The cowboy tells me about his encounter, somewhere on the road, with an old wise man who had told him, like an oracle, that a man only really begins to live at 40. The problem was that he was only 28.
“But now that I’m 40, I understand what he meant!” he says, laughing softly. “The first few years after the operation were very dark. I had a hard time looking at my scar without getting tears in my eyes.”
Which is no longer the case at all. Our philosopher was in California a few months ago, to record a new album. Already. “And smelling the jasmine, I told myself that this is the most powerful spring in the history of the entire world. Or maybe it’s just that this is the first time I’ve really noticed it. What is certain is that what I experienced makes the mountain more beautiful, the colors more vivid.”
What America Inspires
“America, I love ya/and I fear you sometimes,” Charley Crockett announces in Americaone of his rare songs with a political subtext. A statement that might surprise, because on the surface, you don’t get more American than him.

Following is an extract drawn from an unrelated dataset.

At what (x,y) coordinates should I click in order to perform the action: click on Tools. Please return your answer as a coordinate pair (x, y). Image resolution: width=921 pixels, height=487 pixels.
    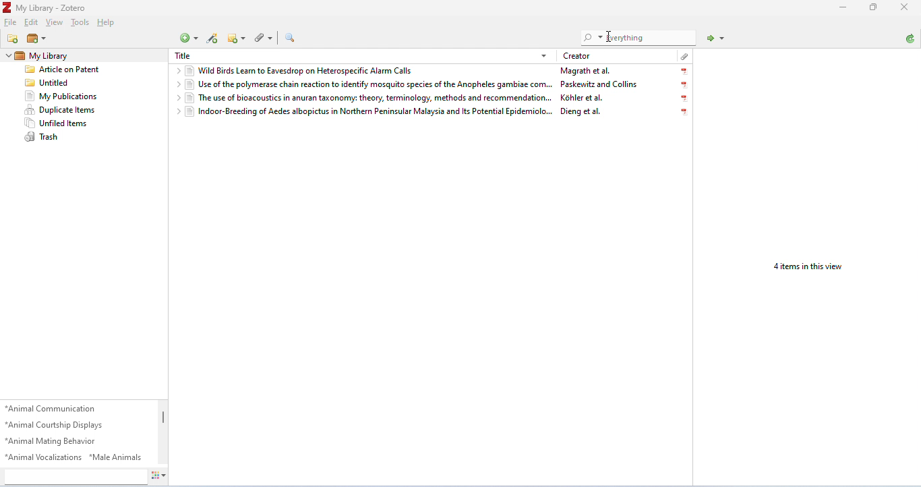
    Looking at the image, I should click on (81, 22).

He was walking between the slot machines and “suspended souls” at the Kansas Star Casino in the middle of the night after a show when these sentences came to him.
“I see a lot of beauty in my country, especially in the people, but there are also a lot of things that scare me without common sense,” he explains. “America is defined a lot by fear: you have the king of finance in his skyscraper who is afraid of the poor and the poor down there who are afraid of something that the rich have convinced them they should be afraid of.”
“And the crazy thing,” he says, half amused, half sorry, “is that this song resonates all over the planet, because everyone has a reason to be afraid and fascinated by the United States.”
Charley Crockett, who belongs to the most fascinating part of his country, is expected for his sound check. Knock, knock on the door of his coach. A final, vigorous handshake before he disappears into the darkness of the wings. “Great talk,” he is told. The answer is in broken but deliberate French: “With pleasure, my brother.”
At the Quebec Summer Festival, this Thursday at 8 p.m.